WHAT IS ASKED: Copy the data from the line containing "Click the lightning bolt beside GPT-5.5" through the line containing "Action: click(1107, 741)", character for character.

RECORD EXCERPTS:
--- BEGIN ---
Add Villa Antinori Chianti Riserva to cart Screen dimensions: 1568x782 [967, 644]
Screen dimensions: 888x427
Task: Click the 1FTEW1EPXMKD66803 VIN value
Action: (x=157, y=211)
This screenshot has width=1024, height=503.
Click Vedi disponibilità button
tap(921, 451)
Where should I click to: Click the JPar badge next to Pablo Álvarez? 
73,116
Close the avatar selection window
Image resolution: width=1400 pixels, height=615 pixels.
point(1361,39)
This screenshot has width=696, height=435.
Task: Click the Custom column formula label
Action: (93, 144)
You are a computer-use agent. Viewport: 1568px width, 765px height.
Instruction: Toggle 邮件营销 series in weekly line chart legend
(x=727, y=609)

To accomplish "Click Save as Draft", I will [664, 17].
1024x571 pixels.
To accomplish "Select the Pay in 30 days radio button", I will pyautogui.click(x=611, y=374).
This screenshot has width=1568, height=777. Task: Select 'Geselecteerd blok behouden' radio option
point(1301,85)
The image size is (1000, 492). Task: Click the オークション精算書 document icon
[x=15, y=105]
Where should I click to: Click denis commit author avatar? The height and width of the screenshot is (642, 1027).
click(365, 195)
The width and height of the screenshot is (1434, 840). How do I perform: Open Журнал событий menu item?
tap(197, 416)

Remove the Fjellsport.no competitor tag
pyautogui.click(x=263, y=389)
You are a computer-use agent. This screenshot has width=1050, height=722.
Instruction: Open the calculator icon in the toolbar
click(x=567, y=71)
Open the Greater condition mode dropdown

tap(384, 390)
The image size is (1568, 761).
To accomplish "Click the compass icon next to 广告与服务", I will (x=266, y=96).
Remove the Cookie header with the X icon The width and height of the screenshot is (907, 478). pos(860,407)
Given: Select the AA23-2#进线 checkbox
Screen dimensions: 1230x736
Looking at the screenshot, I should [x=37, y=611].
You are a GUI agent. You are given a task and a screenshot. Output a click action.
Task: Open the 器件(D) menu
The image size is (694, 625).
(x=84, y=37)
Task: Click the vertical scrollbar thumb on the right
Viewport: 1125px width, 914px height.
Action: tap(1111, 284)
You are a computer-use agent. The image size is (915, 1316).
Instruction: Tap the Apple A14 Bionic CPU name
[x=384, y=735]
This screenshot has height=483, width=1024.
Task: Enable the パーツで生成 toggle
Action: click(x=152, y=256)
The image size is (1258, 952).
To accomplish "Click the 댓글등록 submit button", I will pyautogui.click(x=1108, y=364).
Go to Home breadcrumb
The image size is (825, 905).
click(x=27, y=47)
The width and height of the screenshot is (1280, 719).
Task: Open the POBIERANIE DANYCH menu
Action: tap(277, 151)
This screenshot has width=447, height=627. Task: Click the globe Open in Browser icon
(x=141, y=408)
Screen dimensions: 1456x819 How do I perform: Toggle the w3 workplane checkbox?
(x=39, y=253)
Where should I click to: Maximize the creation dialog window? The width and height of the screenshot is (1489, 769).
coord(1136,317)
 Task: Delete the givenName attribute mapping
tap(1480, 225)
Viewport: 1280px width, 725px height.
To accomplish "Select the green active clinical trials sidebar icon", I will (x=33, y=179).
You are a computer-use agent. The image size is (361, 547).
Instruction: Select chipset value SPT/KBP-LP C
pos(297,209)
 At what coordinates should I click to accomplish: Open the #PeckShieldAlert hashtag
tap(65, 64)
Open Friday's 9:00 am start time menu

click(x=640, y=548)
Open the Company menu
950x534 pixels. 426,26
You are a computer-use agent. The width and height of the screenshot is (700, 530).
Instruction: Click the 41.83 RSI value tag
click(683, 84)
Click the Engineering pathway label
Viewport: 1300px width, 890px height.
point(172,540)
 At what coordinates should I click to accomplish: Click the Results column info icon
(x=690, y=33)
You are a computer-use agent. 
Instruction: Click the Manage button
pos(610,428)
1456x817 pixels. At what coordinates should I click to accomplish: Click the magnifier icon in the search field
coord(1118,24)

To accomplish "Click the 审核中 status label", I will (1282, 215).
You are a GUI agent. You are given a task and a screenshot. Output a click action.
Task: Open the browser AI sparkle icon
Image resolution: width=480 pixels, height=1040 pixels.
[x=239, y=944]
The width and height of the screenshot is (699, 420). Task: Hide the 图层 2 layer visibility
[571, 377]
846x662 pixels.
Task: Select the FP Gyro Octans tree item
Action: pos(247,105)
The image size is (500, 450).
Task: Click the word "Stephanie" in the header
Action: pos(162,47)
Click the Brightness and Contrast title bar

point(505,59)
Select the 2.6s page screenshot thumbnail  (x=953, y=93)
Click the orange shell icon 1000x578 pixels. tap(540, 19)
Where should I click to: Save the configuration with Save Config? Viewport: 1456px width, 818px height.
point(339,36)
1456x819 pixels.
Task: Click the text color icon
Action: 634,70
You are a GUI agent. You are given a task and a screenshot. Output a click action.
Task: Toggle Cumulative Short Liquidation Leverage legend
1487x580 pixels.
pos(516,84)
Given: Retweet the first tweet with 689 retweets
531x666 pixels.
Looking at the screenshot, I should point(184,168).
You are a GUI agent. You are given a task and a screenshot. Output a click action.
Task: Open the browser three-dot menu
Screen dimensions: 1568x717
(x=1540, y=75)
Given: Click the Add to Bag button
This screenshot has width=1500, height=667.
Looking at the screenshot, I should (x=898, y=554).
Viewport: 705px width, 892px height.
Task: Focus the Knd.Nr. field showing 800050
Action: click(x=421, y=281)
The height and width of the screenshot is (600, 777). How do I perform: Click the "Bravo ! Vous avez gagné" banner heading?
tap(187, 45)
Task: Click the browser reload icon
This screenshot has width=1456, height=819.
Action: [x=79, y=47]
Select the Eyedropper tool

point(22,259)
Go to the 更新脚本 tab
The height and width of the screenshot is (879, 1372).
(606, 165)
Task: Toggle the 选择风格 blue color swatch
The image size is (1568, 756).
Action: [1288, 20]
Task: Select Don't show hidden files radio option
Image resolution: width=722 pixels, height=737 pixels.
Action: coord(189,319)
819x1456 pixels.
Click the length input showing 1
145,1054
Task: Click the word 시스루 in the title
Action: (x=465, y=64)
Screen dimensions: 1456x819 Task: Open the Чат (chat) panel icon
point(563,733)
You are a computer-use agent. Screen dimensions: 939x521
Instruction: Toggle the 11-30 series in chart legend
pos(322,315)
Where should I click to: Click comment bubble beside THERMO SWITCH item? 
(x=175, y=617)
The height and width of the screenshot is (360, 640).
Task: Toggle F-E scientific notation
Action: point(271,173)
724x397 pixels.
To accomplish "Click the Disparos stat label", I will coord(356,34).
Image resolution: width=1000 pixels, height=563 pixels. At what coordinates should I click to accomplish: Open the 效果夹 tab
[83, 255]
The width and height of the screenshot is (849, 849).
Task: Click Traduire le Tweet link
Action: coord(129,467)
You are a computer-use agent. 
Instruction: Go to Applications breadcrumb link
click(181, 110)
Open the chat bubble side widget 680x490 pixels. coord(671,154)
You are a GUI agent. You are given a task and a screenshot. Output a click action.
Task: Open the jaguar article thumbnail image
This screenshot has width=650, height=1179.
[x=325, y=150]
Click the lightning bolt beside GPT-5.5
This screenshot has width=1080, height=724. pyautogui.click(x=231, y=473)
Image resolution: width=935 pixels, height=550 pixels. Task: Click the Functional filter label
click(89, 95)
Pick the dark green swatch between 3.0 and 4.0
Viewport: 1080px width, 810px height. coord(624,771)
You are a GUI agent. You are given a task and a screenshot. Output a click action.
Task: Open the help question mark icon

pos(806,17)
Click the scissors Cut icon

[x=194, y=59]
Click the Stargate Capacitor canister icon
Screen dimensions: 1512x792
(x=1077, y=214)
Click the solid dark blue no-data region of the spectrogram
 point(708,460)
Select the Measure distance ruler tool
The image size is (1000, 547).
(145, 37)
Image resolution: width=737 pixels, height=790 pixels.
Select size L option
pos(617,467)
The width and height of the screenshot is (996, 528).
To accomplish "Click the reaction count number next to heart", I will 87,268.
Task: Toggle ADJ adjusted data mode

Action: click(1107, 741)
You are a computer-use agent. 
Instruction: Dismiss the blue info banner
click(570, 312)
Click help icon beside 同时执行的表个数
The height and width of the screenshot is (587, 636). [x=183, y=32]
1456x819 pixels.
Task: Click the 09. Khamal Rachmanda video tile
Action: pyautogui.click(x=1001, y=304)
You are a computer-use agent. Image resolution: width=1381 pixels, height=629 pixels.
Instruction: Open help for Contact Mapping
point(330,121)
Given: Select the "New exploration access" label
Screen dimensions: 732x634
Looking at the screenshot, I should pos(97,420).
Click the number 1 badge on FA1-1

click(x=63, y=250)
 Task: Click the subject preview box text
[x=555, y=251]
--- END ---
REPLY TO THE TASK:
Click the lightning bolt beside GPT-5.5
This screenshot has width=1080, height=724. pyautogui.click(x=231, y=473)
Image resolution: width=935 pixels, height=550 pixels. Task: Click the Functional filter label
click(89, 95)
Pick the dark green swatch between 3.0 and 4.0
Viewport: 1080px width, 810px height. coord(624,771)
You are a GUI agent. You are given a task and a screenshot. Output a click action.
Task: Open the help question mark icon

pos(806,17)
Click the scissors Cut icon

[x=194, y=59]
Click the Stargate Capacitor canister icon
Screen dimensions: 1512x792
(x=1077, y=214)
Click the solid dark blue no-data region of the spectrogram
 point(708,460)
Select the Measure distance ruler tool
The image size is (1000, 547).
(145, 37)
Image resolution: width=737 pixels, height=790 pixels.
Select size L option
pos(617,467)
The width and height of the screenshot is (996, 528).
To accomplish "Click the reaction count number next to heart", I will 87,268.
Task: Toggle ADJ adjusted data mode

Action: click(1107, 741)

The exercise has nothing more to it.